Laptops in the Classroom: Cheaper, Better, Faster for Students and Teachers
It’s an amazing concept. Laptops used in today’s classrooms are markedly cheaper, perform immensely better, and look far sleeker than their counterparts a decade or two ago did. Learninglaptops.org did a little math on the topic, and found that the eMacs used in its classes now cost one-tenth what the Apple II+ computers did back in 1981.
The comparison gets more ridiculous when you consider what you got for your money. The Apple IIs didn’t even have a stinking hard drive! The eMacs come with 40 GB. The Apple IIs had 64,000 bytes of RAM, the eMacs 256,000,000 bytes.
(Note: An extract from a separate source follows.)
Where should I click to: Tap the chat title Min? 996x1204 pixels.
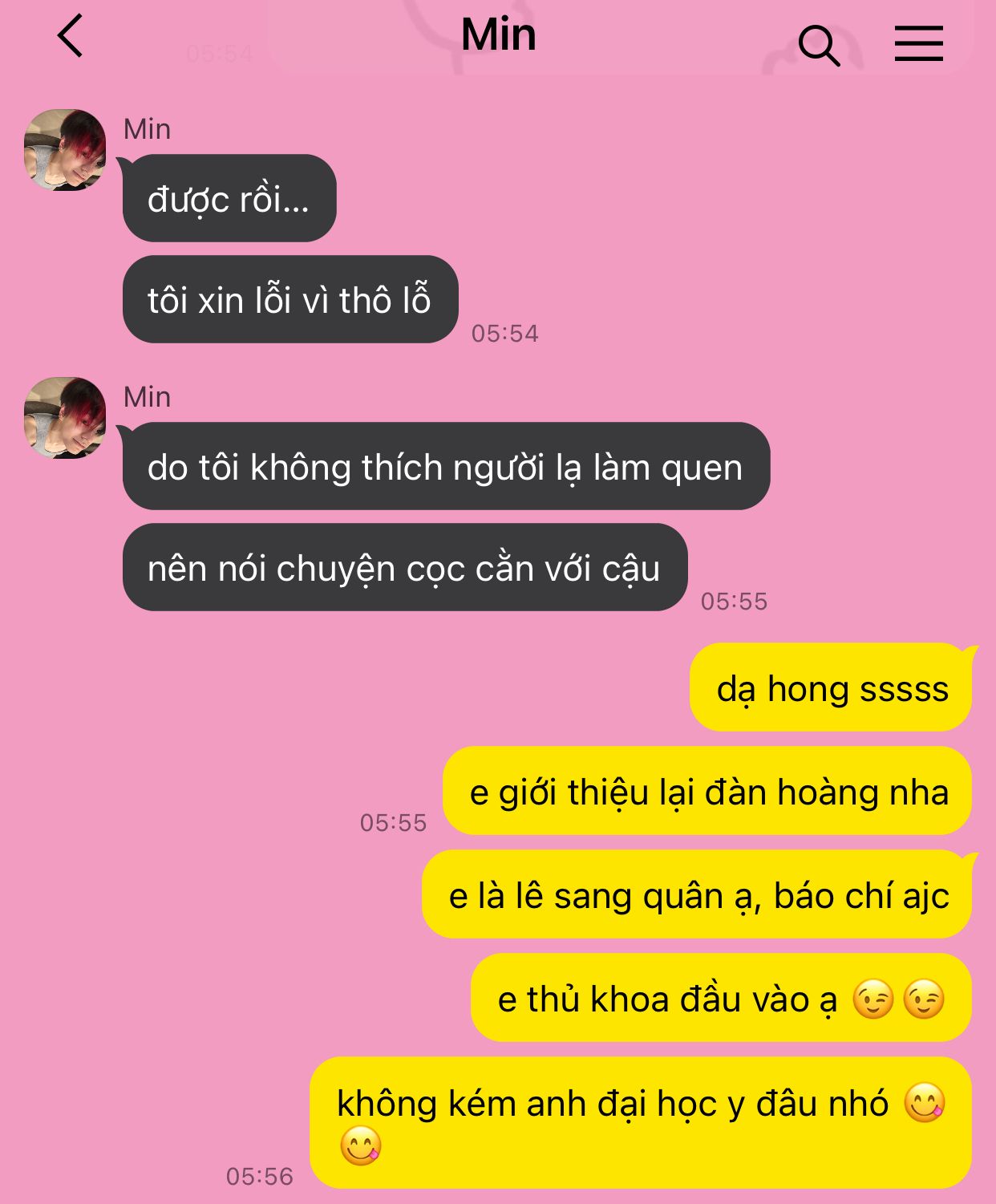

As for software, we’re talking BASIC-based AppleWorks for the Apple II. For the eMac, there’s the whole package of entertainment programs-iPhoto, iMovie, iTunes, iDVD.
Even since 1999, LearningWithLaptops.org reports, Apple notebooks have improved in price and quality. A 2005 iBook cost half the price of the iBook in 1999. And the 2005 laptop has a four-times faster central processing unit, five times more memory, and 12 times more storage space in the hard drive.
Add this technological acceleration to the dynamic of the Internet today, which represents a much more vast information network, both for searching and for storage. Plus, handheld and portable digital devices, such as cell phones and MP3s, are having just as much effect on how kids, and their parents when they have time, interact with the world and each other.
This pace of change and the massive benefits already being delivering from it are a boon to everyone hooked into the Digital Age. But like any innovative technology, from television to nuclear energy, dynamite to the wheel, this digital information technology can be a danger if it’s not grasped, monitored, managed, and regulated.
For students, teachers and school administrators can help with this massive undertaking, basically by updating the curriculum to catch up with new technology. Students are already familiar with IM, picture phones, chatrooms, Web site development, and file sharing. Teachers need to tap into this experience and use it to fuel productive, educational uses in the classroom.